In 1964, HCV infection via direct blood-to-blood contact with contaminated blood was happening wherever medicine could afford transfusion technology and wherever blood products and hypodermic syringes were in use as therapies or therapy delivery systems. Although the hepatitis C virus probably originated in West Africa in the late 15th century, its global sweep and pandemic status in the world today are both intimately linked with progression of the modernist settlement: the dualistic epistemological structure of modernity in which science and technology are divided from and purified of culture and politics. In the late 19th and early 2th centuries, this Platonic, post-Enlightenment settlement produced public health programs in North America and in Europe that were then exported into colonized territories as pure science without reference to their engagement with the political practice of imperial hegemony. If the results of unwitting introduction of European infectious diseases into 17th, 18th and early 19th century America and Australia were genocidal for indigenous populations and cultures, the depoliticized delivery of public health vaccination, fertility management and disease eradication programs in colonized or subaltern communities between 1918 and 1989 was a modernist vehicle for both demographic and disease outcomes that would not become apparent until decades later.
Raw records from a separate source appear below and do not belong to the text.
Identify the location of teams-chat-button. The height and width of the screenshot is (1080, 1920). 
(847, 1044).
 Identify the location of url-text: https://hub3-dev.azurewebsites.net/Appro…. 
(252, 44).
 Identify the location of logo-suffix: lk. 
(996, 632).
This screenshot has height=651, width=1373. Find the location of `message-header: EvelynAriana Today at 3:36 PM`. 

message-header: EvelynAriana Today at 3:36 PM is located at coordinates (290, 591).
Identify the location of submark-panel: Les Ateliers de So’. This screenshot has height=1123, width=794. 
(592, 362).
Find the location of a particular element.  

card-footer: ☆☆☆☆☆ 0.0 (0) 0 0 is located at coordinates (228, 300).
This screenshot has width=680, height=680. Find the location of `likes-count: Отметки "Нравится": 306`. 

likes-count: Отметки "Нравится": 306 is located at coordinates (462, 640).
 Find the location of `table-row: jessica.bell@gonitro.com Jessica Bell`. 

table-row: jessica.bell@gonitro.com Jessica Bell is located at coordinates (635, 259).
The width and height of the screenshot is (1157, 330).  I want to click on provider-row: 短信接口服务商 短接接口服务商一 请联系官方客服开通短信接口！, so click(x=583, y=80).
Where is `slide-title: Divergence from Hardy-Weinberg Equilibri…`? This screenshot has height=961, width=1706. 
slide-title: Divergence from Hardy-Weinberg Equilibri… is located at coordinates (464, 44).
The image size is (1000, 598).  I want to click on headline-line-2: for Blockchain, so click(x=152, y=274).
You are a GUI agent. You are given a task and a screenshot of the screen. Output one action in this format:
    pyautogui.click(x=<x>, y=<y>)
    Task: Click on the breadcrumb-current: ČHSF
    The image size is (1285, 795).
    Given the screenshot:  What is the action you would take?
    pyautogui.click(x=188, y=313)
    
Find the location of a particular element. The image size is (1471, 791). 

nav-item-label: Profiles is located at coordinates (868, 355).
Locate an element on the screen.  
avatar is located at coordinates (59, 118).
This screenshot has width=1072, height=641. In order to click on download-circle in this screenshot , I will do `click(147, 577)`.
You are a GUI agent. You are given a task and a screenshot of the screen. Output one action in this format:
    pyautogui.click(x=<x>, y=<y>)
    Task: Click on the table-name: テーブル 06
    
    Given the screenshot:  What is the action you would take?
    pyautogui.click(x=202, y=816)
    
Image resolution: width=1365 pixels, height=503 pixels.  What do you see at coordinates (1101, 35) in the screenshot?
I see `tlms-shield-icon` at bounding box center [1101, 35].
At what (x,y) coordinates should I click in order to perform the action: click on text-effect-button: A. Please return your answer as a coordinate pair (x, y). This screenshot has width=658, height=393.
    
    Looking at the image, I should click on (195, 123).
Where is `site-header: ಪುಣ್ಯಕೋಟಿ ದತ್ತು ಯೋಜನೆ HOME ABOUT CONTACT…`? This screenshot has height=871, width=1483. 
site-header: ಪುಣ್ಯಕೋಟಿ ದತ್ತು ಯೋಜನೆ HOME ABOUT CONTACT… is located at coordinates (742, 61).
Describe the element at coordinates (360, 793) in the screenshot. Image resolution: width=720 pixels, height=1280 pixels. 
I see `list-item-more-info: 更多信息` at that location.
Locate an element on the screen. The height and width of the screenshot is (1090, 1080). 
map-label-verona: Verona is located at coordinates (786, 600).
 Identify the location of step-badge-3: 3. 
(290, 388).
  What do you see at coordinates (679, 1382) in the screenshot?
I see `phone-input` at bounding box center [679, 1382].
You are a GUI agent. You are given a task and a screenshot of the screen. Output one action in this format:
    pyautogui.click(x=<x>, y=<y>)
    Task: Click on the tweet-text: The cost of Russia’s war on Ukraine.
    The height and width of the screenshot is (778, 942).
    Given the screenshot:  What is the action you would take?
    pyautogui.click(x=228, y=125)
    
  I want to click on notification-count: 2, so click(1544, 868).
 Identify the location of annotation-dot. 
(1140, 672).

Perhaps this latter consequence of a modernist settlement is nowhere more apparent than in the political epidemiology of hepatitis C virus in Japan, where the political problem posed by the possibility of domination by the Euro-American powers between 1854 and 1945 was countered by resort to intense techno-scientific solutions increasingly set apart from social and cultural matters as time went by. Amongst these solutions were a nationwide public health project, a pharmaceutical research and marketing project and adoption of medical technologies for delivery of public health services and pharmaceutical products. From these solutions came Japan’s 21st century hepatitis C endemic. Among wealthy industrialized states, Japan has one of the highest rates of chronic hepatitis C virus infection: about 2.3 percent of the population bear the virus whereas in the United States, HCV infects about 1.8 percent; in nations such as Germany and Australia, 1 percent or less live with chronic hepatitis C infection. Japanese are four times more likely than Americans to develop liver cancer,2 and more than three quarters of all cases of primary liver cancer in Japan are caused by chronic hepatitis C virus infection.3Since liver cancer is very difficult to treat, the great majority of people diagnosed do not survive without liver transplantation. Hepatitis C infection also produces a host of other disabling syndromes and conditions: cirrhosis; acute fatigue; lymphoma; depression; cognitive deficit; blood and skin disorders. The economic, personal and social burdens of chronic hepatitis C virus infection are thus very heavy.

Working back from the current endemic, we can track a political epidemiology of HCV infection in Japan that comes directly from the local modernist settlement. In the period from the arrival of Perry at Edo to the surrender in 1945, Japan’s modernizers were remarkable for all the qualities noted in modernists by the historian of science, Bruno Latour: daring; research; innovation; tinkering; youthful excess; increasing scale of action; acceleration; multiplication of modernizers; creation of stabilized objects independent of society.4 And yet there were sometimes catastrophic consequences from modernist techno-scientific solutions to the problem of how to keep Japan out of the clutches of the West and elevate it to the status of modern world power. One of the most admirable of these modernists was Sensai Nagayo, but his solutions also led to the spread of hepatitis C virus in Japan. In 1871, Sensai was an eminent physician practicing in Nagasaki, but he was called to Tokyo and asked to join the Iwakura Mission, a group of scientists, and policymakers charged with scouring the world for technologies, practices and ideas that might be brought back to Japan and used to construct a modernist settlement.